On ABC’s “This Week,” George Will said there were “two bits of good news” in the monthly jobs report released Friday. “The 80,000 [jobs gained] is a net number,” the conservative columnist noted. “The private sector created 104,000 jobs. The public sector happily shrank by 24,000 jobs. Both of that’s good.”

No, actually it’s not.

For the left, the economic goals are inherently pragmatic — creating jobs is the top priority. When more Americans are working, they’re not only helping themselves and their family, but they’re boosting the economy and helping lower the deficit.
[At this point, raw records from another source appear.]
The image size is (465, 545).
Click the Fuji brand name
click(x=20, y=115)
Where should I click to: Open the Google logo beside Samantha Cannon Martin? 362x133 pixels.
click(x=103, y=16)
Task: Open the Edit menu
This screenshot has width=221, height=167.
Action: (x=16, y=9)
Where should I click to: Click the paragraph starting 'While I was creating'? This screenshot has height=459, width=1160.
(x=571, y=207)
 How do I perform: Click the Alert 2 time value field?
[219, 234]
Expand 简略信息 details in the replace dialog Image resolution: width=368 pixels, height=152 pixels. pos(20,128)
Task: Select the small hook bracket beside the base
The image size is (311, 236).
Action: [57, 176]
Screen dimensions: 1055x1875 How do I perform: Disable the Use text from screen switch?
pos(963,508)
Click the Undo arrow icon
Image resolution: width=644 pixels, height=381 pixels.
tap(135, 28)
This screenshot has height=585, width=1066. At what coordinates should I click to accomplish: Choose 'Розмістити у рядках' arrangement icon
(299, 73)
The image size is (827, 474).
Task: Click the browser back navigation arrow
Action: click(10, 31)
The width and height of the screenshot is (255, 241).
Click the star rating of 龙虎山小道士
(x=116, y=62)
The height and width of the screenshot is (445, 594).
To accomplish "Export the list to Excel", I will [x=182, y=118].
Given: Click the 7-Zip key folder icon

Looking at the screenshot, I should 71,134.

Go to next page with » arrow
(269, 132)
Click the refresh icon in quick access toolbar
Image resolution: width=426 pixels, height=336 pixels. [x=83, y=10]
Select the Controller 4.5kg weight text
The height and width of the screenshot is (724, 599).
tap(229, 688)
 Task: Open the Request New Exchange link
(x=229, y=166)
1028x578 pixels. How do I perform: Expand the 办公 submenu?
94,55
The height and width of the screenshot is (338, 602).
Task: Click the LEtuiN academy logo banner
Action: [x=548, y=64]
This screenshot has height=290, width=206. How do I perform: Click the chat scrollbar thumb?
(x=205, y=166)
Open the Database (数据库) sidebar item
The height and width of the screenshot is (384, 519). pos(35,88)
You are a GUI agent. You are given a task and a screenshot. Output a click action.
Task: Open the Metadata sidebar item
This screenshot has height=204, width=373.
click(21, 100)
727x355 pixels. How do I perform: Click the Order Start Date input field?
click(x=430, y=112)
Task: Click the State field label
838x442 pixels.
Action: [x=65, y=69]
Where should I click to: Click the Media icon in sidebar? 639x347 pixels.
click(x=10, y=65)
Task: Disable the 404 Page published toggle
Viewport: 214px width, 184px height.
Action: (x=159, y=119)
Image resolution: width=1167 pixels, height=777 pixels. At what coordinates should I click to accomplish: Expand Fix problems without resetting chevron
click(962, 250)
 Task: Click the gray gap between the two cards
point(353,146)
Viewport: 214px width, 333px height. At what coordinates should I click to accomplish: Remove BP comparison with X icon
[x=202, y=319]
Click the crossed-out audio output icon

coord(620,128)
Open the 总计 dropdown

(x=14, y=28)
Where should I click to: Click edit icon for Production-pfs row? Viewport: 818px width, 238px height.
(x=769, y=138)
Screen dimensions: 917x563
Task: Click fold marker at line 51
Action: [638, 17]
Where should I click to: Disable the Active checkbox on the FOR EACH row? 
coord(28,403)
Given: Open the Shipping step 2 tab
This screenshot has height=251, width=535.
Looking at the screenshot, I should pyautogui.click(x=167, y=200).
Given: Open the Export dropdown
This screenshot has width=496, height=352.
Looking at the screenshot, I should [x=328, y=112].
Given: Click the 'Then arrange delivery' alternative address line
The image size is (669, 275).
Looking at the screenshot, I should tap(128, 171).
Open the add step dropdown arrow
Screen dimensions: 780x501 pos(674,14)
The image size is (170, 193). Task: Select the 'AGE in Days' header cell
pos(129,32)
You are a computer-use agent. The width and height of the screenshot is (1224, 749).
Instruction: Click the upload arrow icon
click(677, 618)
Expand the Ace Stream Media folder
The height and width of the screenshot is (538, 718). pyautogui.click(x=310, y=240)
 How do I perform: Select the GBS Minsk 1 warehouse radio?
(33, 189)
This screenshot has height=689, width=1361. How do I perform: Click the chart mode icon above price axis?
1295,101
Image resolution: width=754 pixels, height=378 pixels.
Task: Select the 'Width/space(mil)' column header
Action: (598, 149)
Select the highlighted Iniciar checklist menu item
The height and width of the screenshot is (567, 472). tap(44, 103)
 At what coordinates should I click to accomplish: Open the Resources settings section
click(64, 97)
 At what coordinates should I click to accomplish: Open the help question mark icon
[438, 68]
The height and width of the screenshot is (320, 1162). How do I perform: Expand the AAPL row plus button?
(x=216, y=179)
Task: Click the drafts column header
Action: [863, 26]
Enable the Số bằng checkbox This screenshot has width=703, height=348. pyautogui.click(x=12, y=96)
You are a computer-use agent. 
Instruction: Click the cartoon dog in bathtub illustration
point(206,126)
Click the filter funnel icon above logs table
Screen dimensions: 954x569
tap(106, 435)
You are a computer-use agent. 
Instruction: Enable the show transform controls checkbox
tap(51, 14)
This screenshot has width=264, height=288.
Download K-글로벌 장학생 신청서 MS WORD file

For the right, as Will reminds us, the economic goals are philosophical — creating jobs is nice, but the real priority is shrinking government. Maybe, they argue, the economy will improve when more teachers, police officers, and firefighters are unemployed and unable to spend and invest.

Reality suggests Will and conservatives have it backwards, and the severe public-sector job losses are a major drag on the economy, effectively serving as a counter-stimulus. David Leonhardt recently described this as “an unforced economic error” — the federal government can prevent these layoffs, keep these workers on the job, and help the larger economy, but Republicans refuse. With all of the problems we can’t control, this is one problem we know exactly how to prevent, but choose not to, because, as Will put it, it’s “good” when thousands of public-sector employees are forced into unemployment during a jobs crisis.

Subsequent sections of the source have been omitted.